What is being asked: Beginning with the line that contains "Task: Select the", return every line down to the last one in the material below, exactly and with no others.

--- --- ---

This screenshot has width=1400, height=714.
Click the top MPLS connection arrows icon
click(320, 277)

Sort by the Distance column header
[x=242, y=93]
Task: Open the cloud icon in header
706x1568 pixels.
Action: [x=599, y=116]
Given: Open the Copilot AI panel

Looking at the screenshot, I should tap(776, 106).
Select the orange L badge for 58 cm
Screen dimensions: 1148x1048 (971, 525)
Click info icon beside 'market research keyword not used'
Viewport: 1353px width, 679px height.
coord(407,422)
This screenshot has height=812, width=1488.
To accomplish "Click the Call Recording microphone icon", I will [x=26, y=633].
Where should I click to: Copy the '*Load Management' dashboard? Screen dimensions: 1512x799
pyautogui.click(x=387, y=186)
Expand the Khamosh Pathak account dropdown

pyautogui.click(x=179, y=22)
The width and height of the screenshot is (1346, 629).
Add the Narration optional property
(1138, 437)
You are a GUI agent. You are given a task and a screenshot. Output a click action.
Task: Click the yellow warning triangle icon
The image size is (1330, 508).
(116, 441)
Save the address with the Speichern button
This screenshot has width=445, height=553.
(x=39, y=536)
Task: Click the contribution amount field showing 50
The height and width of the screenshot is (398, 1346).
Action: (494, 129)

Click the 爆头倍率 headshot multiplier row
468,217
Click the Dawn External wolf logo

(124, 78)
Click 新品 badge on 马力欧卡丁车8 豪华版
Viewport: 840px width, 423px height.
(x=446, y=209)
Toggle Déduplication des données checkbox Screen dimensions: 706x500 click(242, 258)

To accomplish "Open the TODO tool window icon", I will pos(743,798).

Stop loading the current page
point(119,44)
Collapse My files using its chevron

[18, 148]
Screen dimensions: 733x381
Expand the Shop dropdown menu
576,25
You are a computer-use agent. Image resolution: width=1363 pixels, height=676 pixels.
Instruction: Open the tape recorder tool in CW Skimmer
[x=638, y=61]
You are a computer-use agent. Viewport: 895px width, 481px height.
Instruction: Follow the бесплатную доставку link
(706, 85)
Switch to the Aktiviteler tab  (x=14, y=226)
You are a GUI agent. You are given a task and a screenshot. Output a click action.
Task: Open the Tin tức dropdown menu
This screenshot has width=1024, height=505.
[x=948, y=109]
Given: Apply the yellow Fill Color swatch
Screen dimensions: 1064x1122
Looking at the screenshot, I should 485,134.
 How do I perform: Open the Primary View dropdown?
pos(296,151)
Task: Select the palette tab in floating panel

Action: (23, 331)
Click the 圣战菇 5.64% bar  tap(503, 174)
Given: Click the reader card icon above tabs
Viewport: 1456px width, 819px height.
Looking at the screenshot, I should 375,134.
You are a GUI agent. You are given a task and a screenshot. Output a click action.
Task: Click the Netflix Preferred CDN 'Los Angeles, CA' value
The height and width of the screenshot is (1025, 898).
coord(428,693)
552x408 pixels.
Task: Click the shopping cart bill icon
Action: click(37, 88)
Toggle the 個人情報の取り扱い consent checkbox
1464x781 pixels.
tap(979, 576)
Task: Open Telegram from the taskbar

--- --- ---

Result:
Task: Select the palette tab in floating panel

Action: (23, 331)
Click the 圣战菇 5.64% bar  tap(503, 174)
Given: Click the reader card icon above tabs
Viewport: 1456px width, 819px height.
Looking at the screenshot, I should 375,134.
You are a GUI agent. You are given a task and a screenshot. Output a click action.
Task: Click the Netflix Preferred CDN 'Los Angeles, CA' value
The height and width of the screenshot is (1025, 898).
coord(428,693)
552x408 pixels.
Task: Click the shopping cart bill icon
Action: click(37, 88)
Toggle the 個人情報の取り扱い consent checkbox
1464x781 pixels.
tap(979, 576)
Task: Open Telegram from the taskbar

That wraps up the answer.